A economia é uma das poucas áreas que possuem um corpo de trabalhos e resultados relevantes para a área de educação. Existe um campo chamado economia da educação e até um subcampo intitulado economia do ensino superior, já com alguma tradição, nos Estados Unidos. Com o ciclo, queremos mostrar como a teoria econômica e a sociologia podem ajudar a entender várias questões educacionais.

Como o senhor vê o atual cenário do financiamento do ensino superior?

O Brasil tem um número relativamente pequeno de alunos no ensino superior. A demanda é muito grande e os recursos do governo são escassos, assim como a capacidade de a população pagar pelo ensino. No governo passado (do ex-presidente Fernando Henrique Cardoso), optou-se por deixar a iniciativa privada aumentar a oferta. E ela o fez muito bem, embora com alguns problemas de qualidade. Tanto que absorve hoje 78% dos alunos de graduação no Brasil. No governo Lula, esse quadro sofreu uma inflexão. Recursos públicos voltaram a ser injetados nas universidades por meio do Reuni, programa de expansão das federais, e do Prouni, que financia a população universitária carente.

Esse modelo é sustentável?

Não se sabe ainda. Mas, de qualquer forma, alguma mudança está ocorrendo. O Brasil tem uma freqüência muito baixa às universidades. Apenas 12% dos jovens da faixa de 19 a 24 anos estão no ensino superior. Para aumentar esse índice, é preciso incluir mais alunos pobres, o que tem sido, em parte, resolvido pelo Prouni. Só que o Prouni vai chegar, no máximo, a 400 mil alunos – hoje são 300 mil. Considerando que o ensino superior privado absorve quatro milhões de alunos, o índice daqueles que estudam com bolsas do programa tende a chegar a 10%. O crescimento das federais poderia ser menos oneroso se o Brasil recorresse mais a alternativas como centros universitários, programas de educação a distância e cursos de formação de tecnólogos.

Quanto custa manter o ensino superior no Brasil?

Só as universidades federais têm orçamento de R$ 10 bilhões, sem incluir a folha de aposentados. Elas formam um sistema com 600 mil alunos, o que gera um custo anual per capita superior a R$ 16 mil. No sistema privado, esse valor fica na faixa de R$ 7 mil a R$ 8 mil/ano. Comparando com o sistema latino-americano, o custo de nossas universidades é alto, próximo ao das universidades de países desenvolvidos. É um gasto elevado por vários motivos. A começar pela aposentadoria do servidor público, que é integral. Outra diferença está no regime de trabalho. A universidade federal tem 85% de seus professores em dedicação exclusiva, em sua maioria doutores, o que eleva os salários. Mas esse custo traz um grande benefício: a universidade brasileira, em matéria de pesquisa e pós-graduação, é muito superior à de outros países da América Latina.

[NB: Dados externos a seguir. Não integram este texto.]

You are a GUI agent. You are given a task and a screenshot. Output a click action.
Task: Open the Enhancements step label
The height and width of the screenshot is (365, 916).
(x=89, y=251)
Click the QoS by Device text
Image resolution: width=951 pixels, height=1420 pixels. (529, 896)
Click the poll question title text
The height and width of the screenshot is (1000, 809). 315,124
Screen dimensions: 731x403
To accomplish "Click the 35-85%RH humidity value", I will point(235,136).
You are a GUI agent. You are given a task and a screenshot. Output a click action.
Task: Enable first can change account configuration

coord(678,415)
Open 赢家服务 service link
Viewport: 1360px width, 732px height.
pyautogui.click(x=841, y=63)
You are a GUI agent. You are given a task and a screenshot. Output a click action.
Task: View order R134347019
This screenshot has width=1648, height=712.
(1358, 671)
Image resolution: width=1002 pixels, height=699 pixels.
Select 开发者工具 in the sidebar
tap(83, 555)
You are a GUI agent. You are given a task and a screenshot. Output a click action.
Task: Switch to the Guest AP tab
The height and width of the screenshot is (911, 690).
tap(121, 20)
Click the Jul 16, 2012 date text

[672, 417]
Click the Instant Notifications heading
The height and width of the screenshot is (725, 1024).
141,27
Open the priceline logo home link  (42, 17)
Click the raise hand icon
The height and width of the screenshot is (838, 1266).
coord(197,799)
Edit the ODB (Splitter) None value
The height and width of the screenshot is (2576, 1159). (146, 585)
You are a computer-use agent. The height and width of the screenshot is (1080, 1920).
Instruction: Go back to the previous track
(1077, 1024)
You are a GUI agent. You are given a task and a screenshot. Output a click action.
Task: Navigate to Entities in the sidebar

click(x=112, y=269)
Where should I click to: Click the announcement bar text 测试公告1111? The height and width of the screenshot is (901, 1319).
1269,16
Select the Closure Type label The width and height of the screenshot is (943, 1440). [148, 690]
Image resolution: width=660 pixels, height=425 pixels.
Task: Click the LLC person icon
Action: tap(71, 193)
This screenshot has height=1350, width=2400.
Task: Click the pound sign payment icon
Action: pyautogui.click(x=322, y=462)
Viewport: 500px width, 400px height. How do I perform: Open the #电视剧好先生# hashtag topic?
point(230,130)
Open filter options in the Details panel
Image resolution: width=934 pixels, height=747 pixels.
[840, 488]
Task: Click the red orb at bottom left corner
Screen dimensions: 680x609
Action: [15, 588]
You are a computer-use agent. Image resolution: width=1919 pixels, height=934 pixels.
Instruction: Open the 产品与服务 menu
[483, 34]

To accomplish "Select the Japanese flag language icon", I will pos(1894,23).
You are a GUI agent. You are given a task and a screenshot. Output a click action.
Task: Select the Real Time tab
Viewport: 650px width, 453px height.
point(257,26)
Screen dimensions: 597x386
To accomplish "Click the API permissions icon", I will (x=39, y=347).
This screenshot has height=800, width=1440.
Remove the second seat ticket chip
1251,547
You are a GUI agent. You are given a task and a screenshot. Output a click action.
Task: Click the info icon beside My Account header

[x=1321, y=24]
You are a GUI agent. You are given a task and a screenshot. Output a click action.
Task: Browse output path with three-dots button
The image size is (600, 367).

A UFMG anunciou que pretende instituir uma bonificação para alunos de escolas públicas no Vestibular 2009. O que o senhor acha dessa idéia?

É uma proposta interessante. Primeiro, porque estabelece uma espécie de cota para alunos carentes, descartando o uso da variável raça, tão difícil de ser definida. A outra vantagem é que a instituição acaba fazendo uma seleção dos melhores alunos da escola pública que hoje não passam no vestibular das federais, mas ficam muito próximos da aprovação. É um empurrãozinho que se proporciona a esses jovens, uma forma de compensar fatores socioeconômicos, como a impossibilidade de freqüentar um curso extra de inglês ou cursinhos. Esta bonificação enfraquece a idéia de mérito no vestibular, mas é um ônus necessário, que precisa ser assumido para aumentar os níveis de inclusão de populações mais pobres ao ensino de qualidade.